Testing Your Own System
Links are provided below, as well as the settings we use. We encourage you to not just look at how one product compares to any other, but how it compares to your own. If you’re looking to build a new system, you should benchmark your current PC using our benchmarks and settings where possible. You should then look at the percentage improvement from your current hardware to the hardware we tested to give you a ballpark figure of how much an upgrade this will provide you with.
Graphics Card Test System
- Motherboard – Gigabyte Aorus Gaming 7 Z370
- Processor – Intel Core i7-8700K @ 5.0 GHz
- RAM – Crucial Ballistix Gaming 32GB (4 x 8GB) 3000 MHz
- CPU Cooler – Noctua NH-D15S
- Power Supply – Be Quiet Power Zone 1000W
- Main Storage Drive – Toshiba OCZ VX500 500GB
- Chassis – Lian Li T80 Open Air Test Bench
- Operating System – Windows 10 64-bit
- Killawatt style electricity usage meter wall plug
- Precision Gold N05CC Decibel meter
Any technology which favours either AMD or NVIDIA is disabled where possible. More specifically, this refers to PhysX, Hairworks and similar technologies. Additionally, we also disable all forms of AA, including FXAA, to gauge performance levels which aren’t impacted by sophisticated AA wherever possible. V-Sync is always disabled in our testing, as is FreeSync and G-Sync technologies or similar. Graphics card power usage set to optimised or balance, and the system power mode set to High Performance within Windows and the available GPU driver software. Identical settings are used for all resolutions unless otherwise stated.
Games and Settings Used
- Rise of the Tomb Raider (Steam)
- DX12 Medium Preset
- Pure Hair Off
- Deus Ex (Steam)
- DX12 Medium Preset
- Ghost Recon: Wildlands (Uplay)
- Medium Preset
- Turf Effects Off
- Far Cry Primal (Uplay)
- Normal Preset
- 3DMark Fire Strike (download)
- FireStrike (1080p) Benchmark
- Unigine Superposition (download)
- 1080p Extreme Benchmark
- HWMonitor (download)
Everyone has a reasonable noise level preference when it comes to comes to components on a computer. Some can handle all fans at 100% load to keep temperatures down; some want an entirely silent computer. To accurately gauge the noise output of a graphics card, we position a Precision Gold N05CC one meter above our open-air test bench and take an average reading at idle and load. Noise levels in your own system or an enclosed system will likely be lower than this.

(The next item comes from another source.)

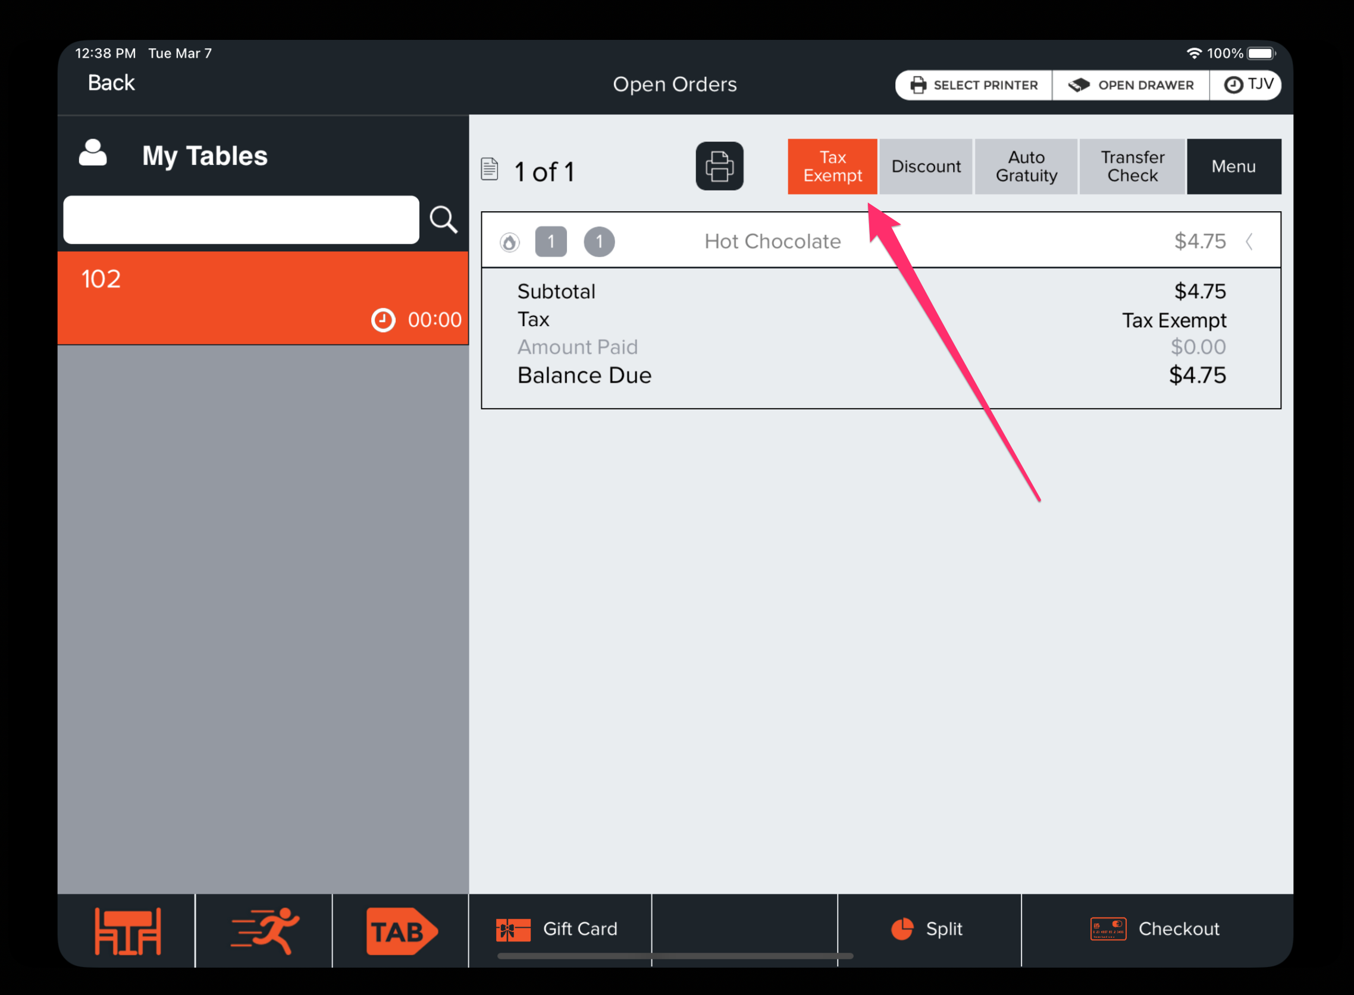
Task: Open the Select Printer chooser
Action: (974, 85)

We take power readings during idle state with no background applications running. Then again at 50% completion of the Unigine Superposition benchmark, using the average as the final published result.
We take temperature readings after 10 minutes of desktop idle with no background programs running, then take the recorded maximum delivered from Unigine Superposition after a 4K optimised run, confirming the numbers are accurate with HWMonitor. Furthermore, the ambient temperature is always kept +/- 1c from 21c.